*EXERCICES:*
1. D'après le récit d'adoption, dans quel but l'amie avocate avait-elle demandé 20 000 euros ?
2. Réécrivez la liste en commençant à la ligne qui contient « 547x557 pixels. How » et en terminant à la fin de la liste, ces deux limites étant incluses. Remplacez « Loading » par « Exporting » sans rien modifier d'autre, et omettez les images.

*EXTRAIT:*
· · · ·

Eté 2014 :
Je suis invitée à diner chez une amie bulgare. Je suis accompagnée de mon petit garçon, 3 ans, pupille de l’état, adopté en 2011 à l’âge de 7 mois, après plus de 4 ans de démarche.
Pendant le repas, elle me dit : tu te souviens de notre visite chez mon amie avocate qui t’avait demandé 20 000 euros pour adopter un enfant en Bulgarie ?
Bizarrement, j’avais oublié cet épisode du début de notre parcours de parent adoptant.
« Oublié un évènement, qui pourtant nous avait fortement perturbé mon mari et moi » et influencé nos choix dans la démarche d’adoption.
Je me souviens ….
En septembre 2008, après avoir obtenu notre agrément, sésame tant souhaité, nous ne pensions avoir aucune chance d’adopter un enfant pupille de l’état.

· · · ·

*DOCUMENTS FOURNIS:*
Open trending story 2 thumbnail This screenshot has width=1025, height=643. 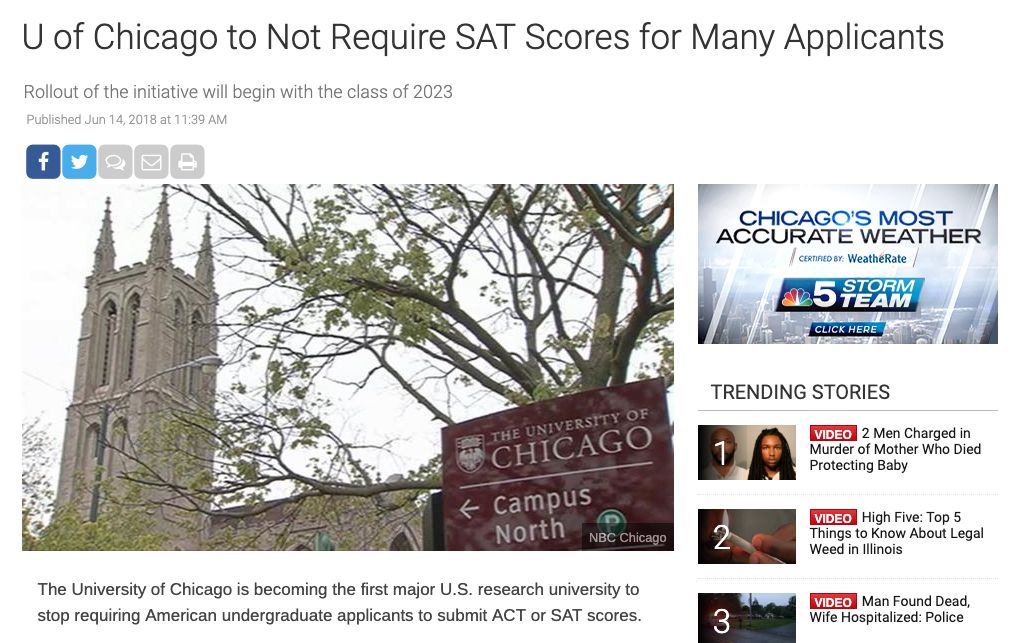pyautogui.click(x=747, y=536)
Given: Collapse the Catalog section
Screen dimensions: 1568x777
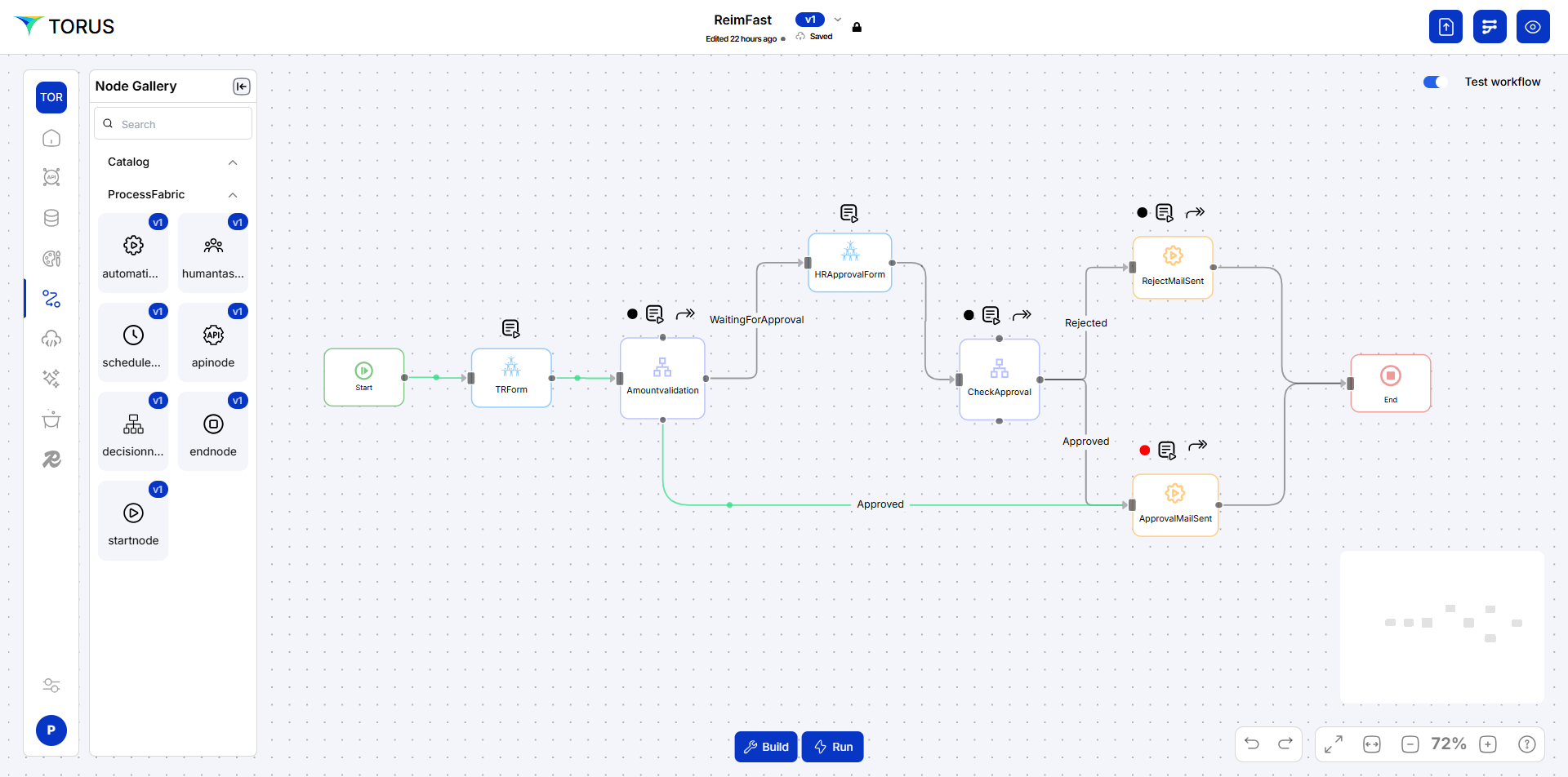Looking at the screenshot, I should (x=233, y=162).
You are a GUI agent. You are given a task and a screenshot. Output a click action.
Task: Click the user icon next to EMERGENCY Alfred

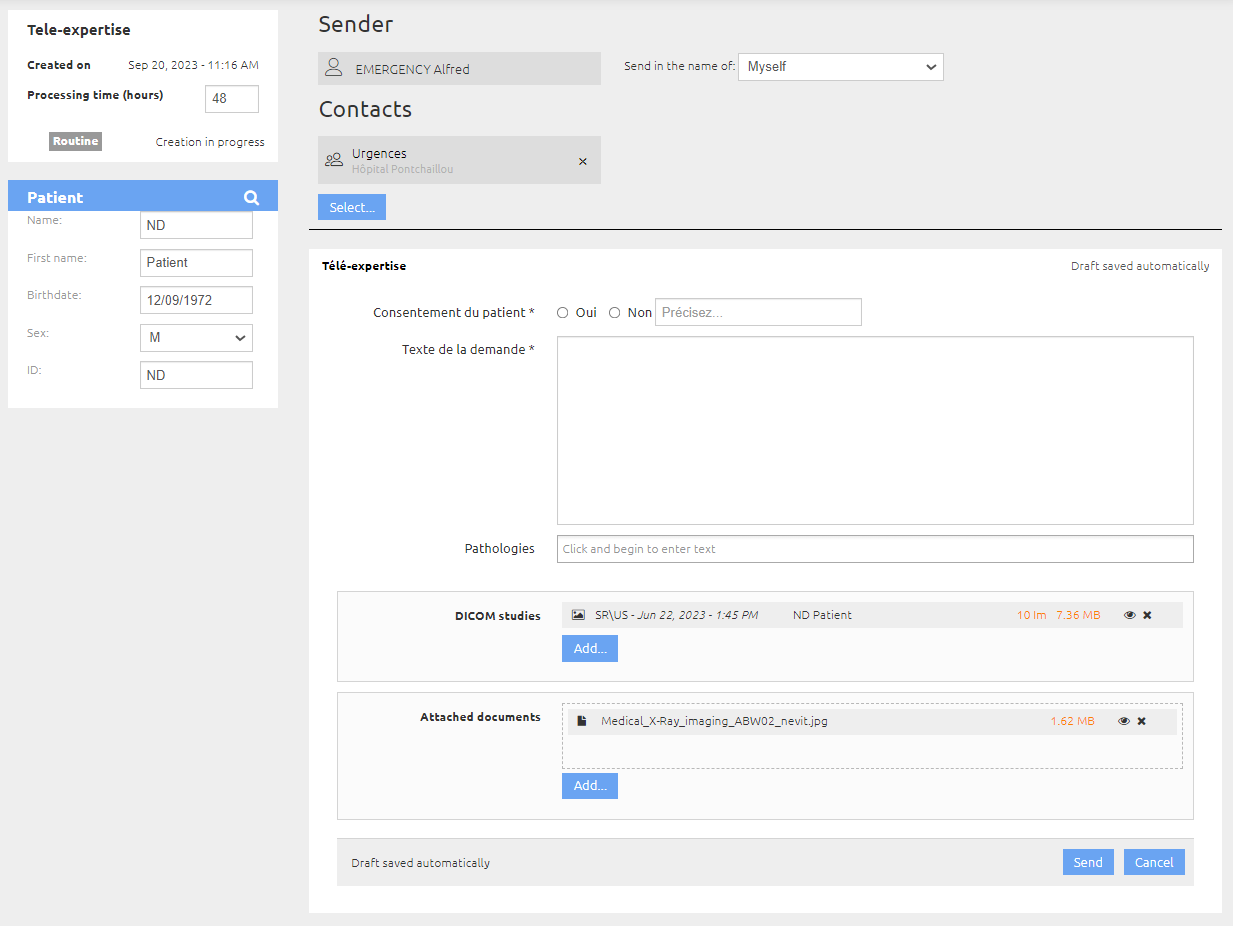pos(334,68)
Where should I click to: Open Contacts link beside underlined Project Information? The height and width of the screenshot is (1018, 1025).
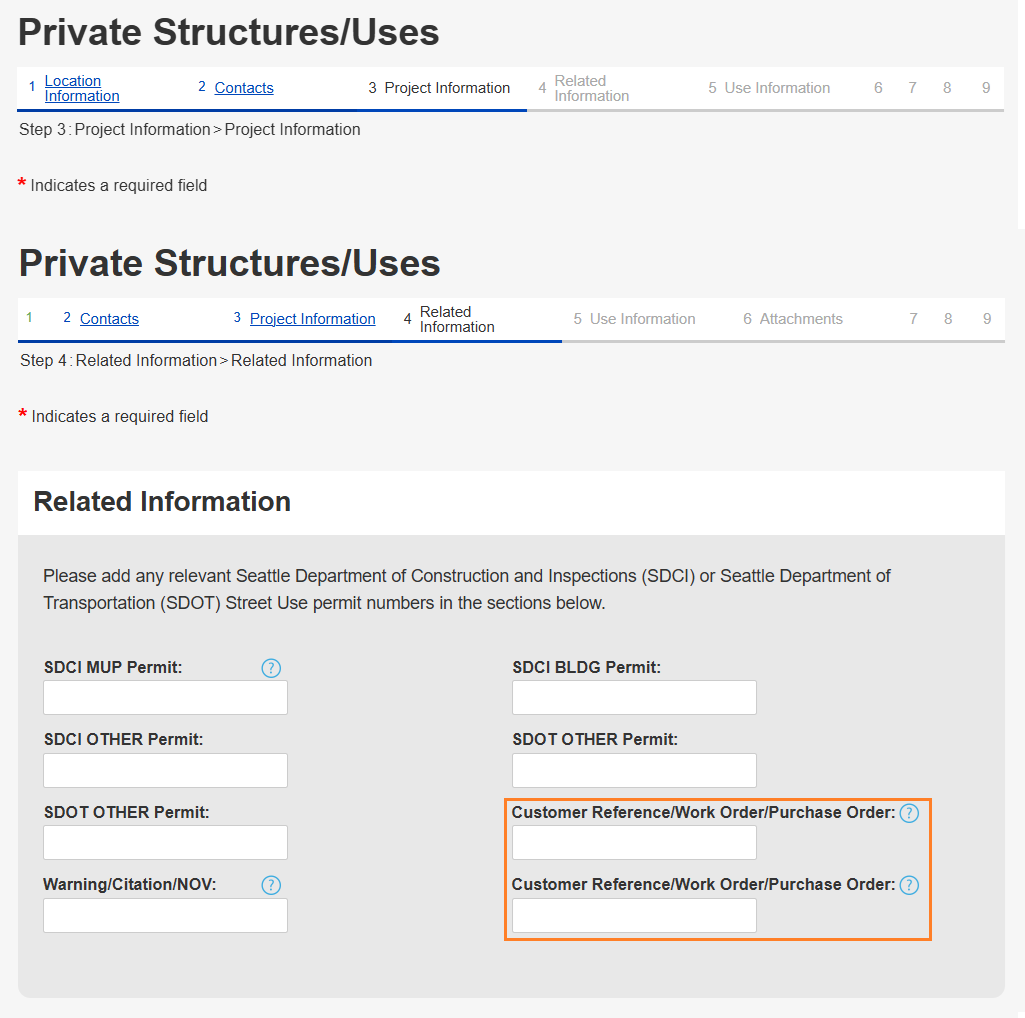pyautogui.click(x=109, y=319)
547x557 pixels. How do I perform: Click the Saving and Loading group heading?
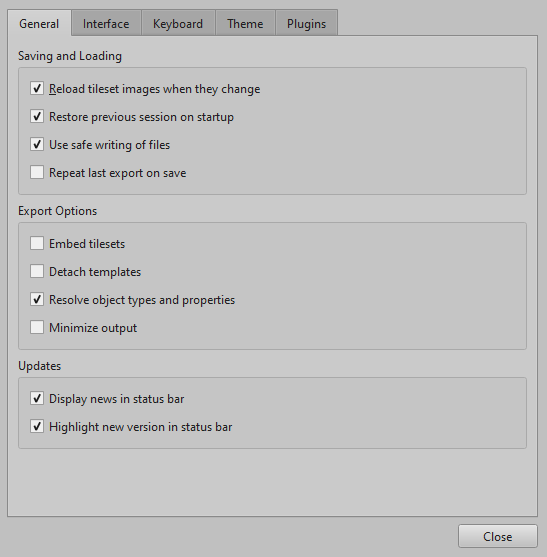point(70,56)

· · · ·

*CORRIGÉ:*
1. L'amie avocate avait demandé 20 000 euros pour permettre l'adoption d'un enfant en Bulgarie.

2.
547x557 pixels. How do I perform: Click the Saving and Exporting group heading?
point(70,56)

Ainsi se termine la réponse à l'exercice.